I declare that December is here, and it is almost time for the New Year. We love to make promises to ourselves at the eleventh hour don’t we? Right before we go to sleep, we promise ourselves that in the morning we will get our lives together, eat better, lose weight, and stop whatever bad habit we hate most at this moment.
On the weekend, we promise to start our diet at the beginning of the week (Sunday or Monday as the case may be), justifying one ‘final’ bender before we pull ourselves together.
Having failed these, we then for opt for the monthly ritual; “next month,” we say to ourselves “I will begin a rigorous program of proper eating, sleeping early and no more binge watching TV shows.”
When that goes down the sinkhole following its predecessors, we look to the final frontier (not space…the New Year) as the final hope for getting it together. In a mass decision to pretend that we have not done this before, we embrace the tradition of coming up with resolutions every New Year, which we then fairly quickly let go of usually by mid-January or early February at the latest. On the bright side, this gives us the opportunity to recycle our resolutions for the next New Year.
The trouble with making all these life affirming promises that we don’t keep is that they lurk at the back of our minds and almost imperceptibly poke at our consciousness in the form of those moments of clarity that come when you are lying in bed at three in the morning, keeping the cycle of broken promises going.
There are patterns of common promises that we make, losing weight, quitting smoking, making more time for ourselves, travel more, spend better, read more, and volunteering. The resolutions we make tell us where we think we need to improve, but seldom how we need to go about achieving those targets, which of course does nothing to make us feel better about ourselves.

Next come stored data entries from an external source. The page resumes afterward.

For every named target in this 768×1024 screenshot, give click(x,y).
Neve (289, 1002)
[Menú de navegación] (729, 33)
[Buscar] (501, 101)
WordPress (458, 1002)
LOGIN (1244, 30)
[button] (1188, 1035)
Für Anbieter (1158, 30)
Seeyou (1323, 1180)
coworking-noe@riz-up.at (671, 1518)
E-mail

In the short term, when we make the promise and visualize the result in our mind, we get a sense of accomplishment similar to the one we would have gotten if we had actually gone out and done the deed. What this means is that our constant visualization and promises of improvement become substitutes for actual achievements in our minds, which in turn means that we are less likely to put the effort into achieving our goals, because after all, our minds have already felt the sought-after sense of accomplishment.
Some time will pass, and that feeling will fade, spurring us to think about self-improvement again, triggering the habitual response of making a promise/resolution to reach for the stars starting tomorrow morning, or next week, next month, or even on the first of January.
The cycle goes on.
How about something a little different this time? Try taking one small step, instead of trying to leap over the chasm all at once; Homer Simpson’s attempt at that put into visual terms precisely what happens to those who make that attempt without any prior preparation. One small step for you, can eventually become one giant leap for you (what, did you think it would be a giant leap for mankind?)
Instead of promising yourself to become a specimen of physical perfection who volunteers at the local soup kitchen/hospital or whatever you think the most dramatic place to volunteer is, figure out what it is you actually need to do in order to achieve that goal, break it down into steps, and make that first step your resolution instead.
Break down one resolution into smaller, easier to apply segments; it might be more useful to start with one and see what happens instead of starting with a long list and curling up in a corner shaking your head as you are overwhelmed by the thought of doing all those tasks.
The goal here is to break the habit of not keeping our promises and not sticking to our resolutions, and the best way to do that is to start with small steps, and then work our way up. Taking the first step is already hard enough, without the added burden of it being a compound, complex task.
It is better to take small steps one after the other instead of just thinking about taking one giant leap.